GOAL OF THE EXERCISE:
In the entries that follow, find each line with the word "icon" and copy it.

RECORDS FOR THIS EXERCISE below:

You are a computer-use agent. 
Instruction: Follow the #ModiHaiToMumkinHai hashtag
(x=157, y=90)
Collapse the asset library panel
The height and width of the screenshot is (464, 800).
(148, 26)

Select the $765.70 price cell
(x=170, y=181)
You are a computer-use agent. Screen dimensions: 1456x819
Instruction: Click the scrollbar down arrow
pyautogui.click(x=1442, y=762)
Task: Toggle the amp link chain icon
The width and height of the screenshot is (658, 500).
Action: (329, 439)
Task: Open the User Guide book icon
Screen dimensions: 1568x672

End of RECORDS FOR THIS EXERCISE.

OUTPUT OF THE TASK:
Task: Toggle the amp link chain icon
Task: Open the User Guide book icon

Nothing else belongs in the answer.